Occasionally something big happens in markets that sets the Morning Porridge’s tone for the coming day, but most days it’s freshly produced from personally sourced global ingredients, or from thoughts leaping off the pages I scour as I wake up. Some days I have a very clear idea what I’m going to write about, and others, I wake up wondering what is there to say that hasn’t already been written about where the markets are going next.
Occasionally a theme or an idea will germinate or fester slowly in my head and it takes me a while to think it through and develop it. I’m having one of these days… I’m trying to think through the Consequences of the Year of the Pandemic. My thinking is its nowhere near complete.. and I’m beginning to scare myself..
The coronavirus has been the defining theme of 2020 – but what did it actually reveal in terms of markets? Its set the narrative. Everything else reacted to it. We saw enormous shifts in terms of policy and business strategies. All these shifts have consequences on future demand, supply, investment and growth, but also on expectations. Markets think its over so they are enthusiastic. Get back in the box…
The virus thread is a loop that has now turned positive as the vaccines are rolled out– each day we get a news reinforcing the uptrend, building on a growing sense that markets will be fundamentally stronger in 2021. The investment banks are saying it’s going to be a bumper year for growth across South East Asia and swifter than expected recovery in Europe and the USA.
If you squint your eye’s hard enough it may even look like a V-Shaped recovery when all is done. Everyone is hi-fiving themselves about how resilient the global economy has proven to be.
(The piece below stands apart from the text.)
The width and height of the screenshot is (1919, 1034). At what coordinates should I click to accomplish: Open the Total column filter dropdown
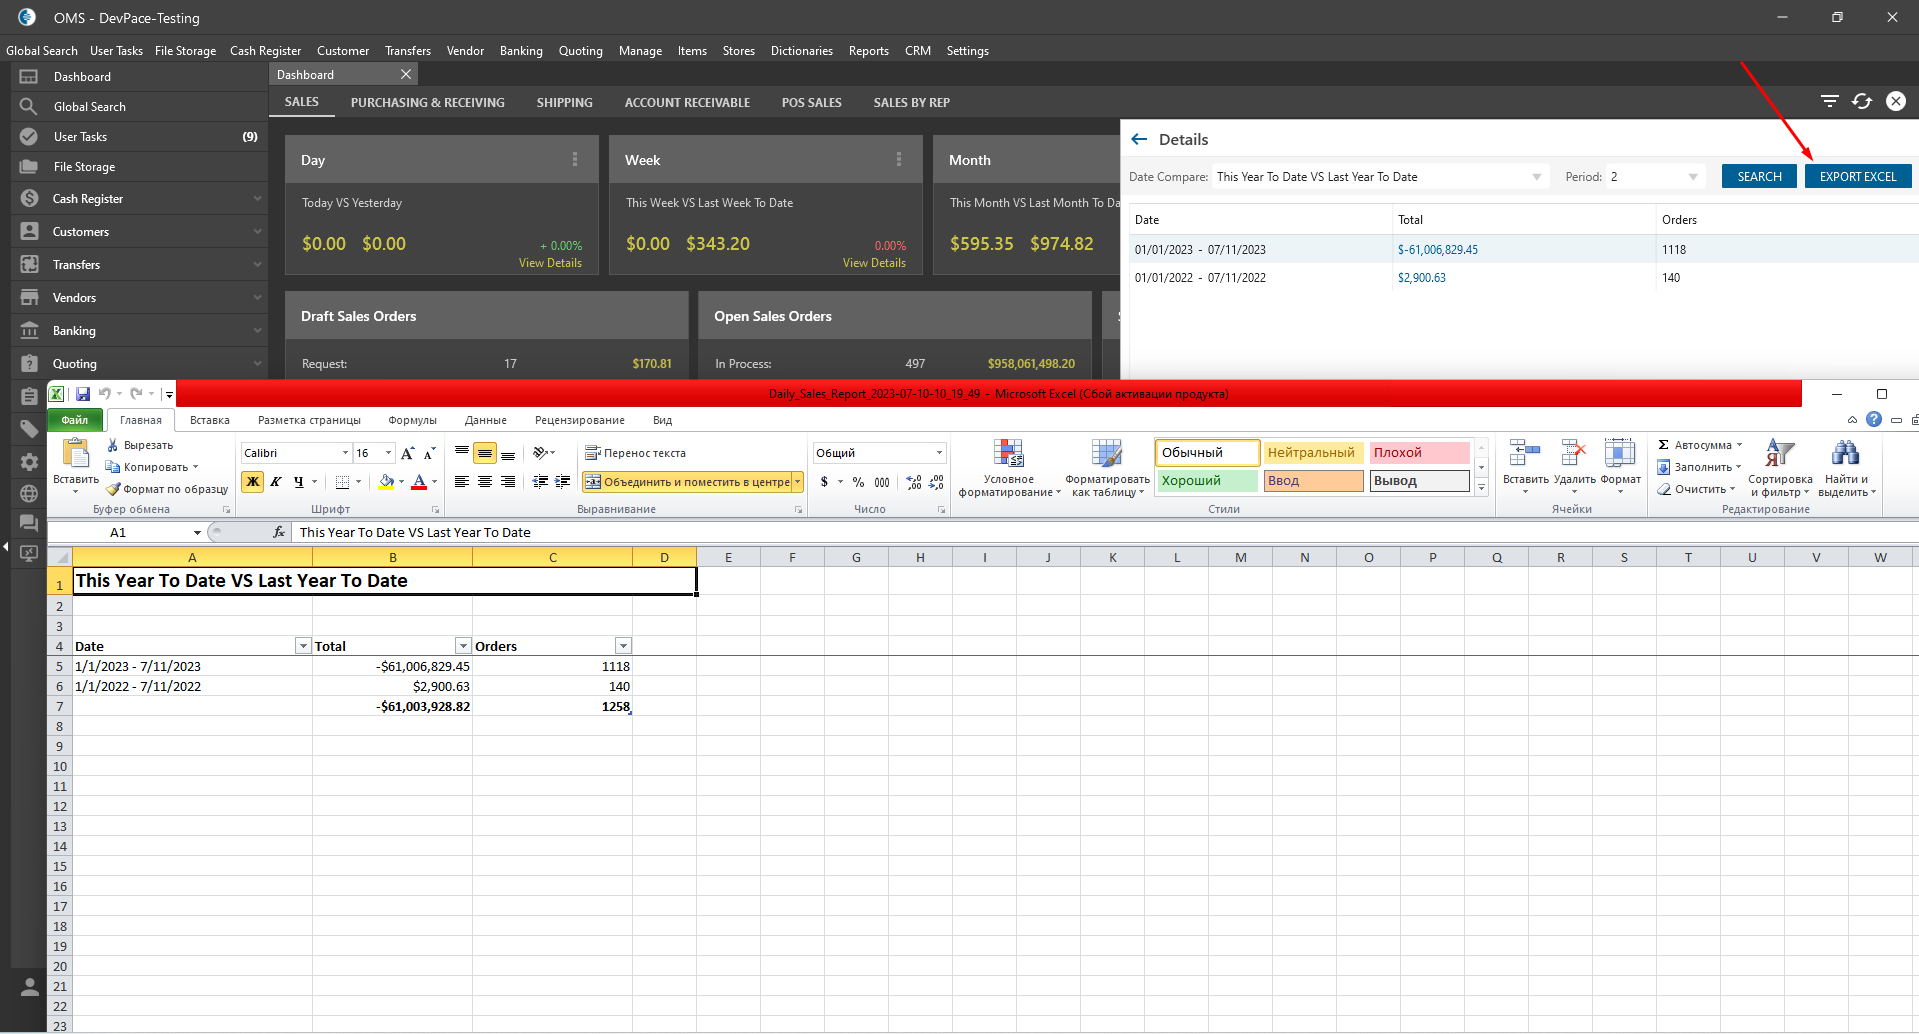click(463, 646)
Even damaged sectors – like cruises and air travel will take off next year on the back of repressed consumer demand being freed up.
As I wrote yesterday, I’m not convinced markets really understand how all the forces underlying prices have come together. Most importantly, the way markets have operated through the crisis has largely been set by the central bank polices put in place post 2008 – QE and Ultralow rates. These have been the critical aspects of how markets have performed this year – they have risen as result of ongoing distortion!
That’s not what the rising market sees. It sees only upside because the global economy will recover from the swift, sharp shock of 2020. It’s far too simple an analysis. The global economy just went through a really dangerous and stressful moment – worse in many ways that the Global Financial Crisis of 2008. I reckon there will be years of consequences to come – the equivalent of PTSD: post-traumatic stress disorder.
There is a is a difference from a pretty line on a chart showing growth and global recovery, and reality on the street. Consider how we really put the global economies back on track, and address the global consequences of the pandemic, such as: how to balance the devasting losses suffered across certain sectors versus other parts of the economy emerging relatively unscathed.
Or what about the risk of policy mistakes? Governments are talking about the need to balance the books and raise taxes to pay for a year of ramped up stimulus and support packages – including socialising wages. What are the dangers governments plunge us back into austerity and recession, or central banks trigger market collapse by talking about normalising rates?
What strikes me is how themes seem to be repeating and entrenching themselves through these final days of the 2020 markets. It all feels a bit fractile – and I wonder if the computer simulation we exist in might be some great Mandelbrot set where the same themes and patterns are constantly repeating.
Probably not. In terms of markets, I’m coming to the conclusion 2020 might prove to be the year everything changes – and the scale of crisis becomes even more apparent, lifting scales from our eyes. We just don’t know it yet.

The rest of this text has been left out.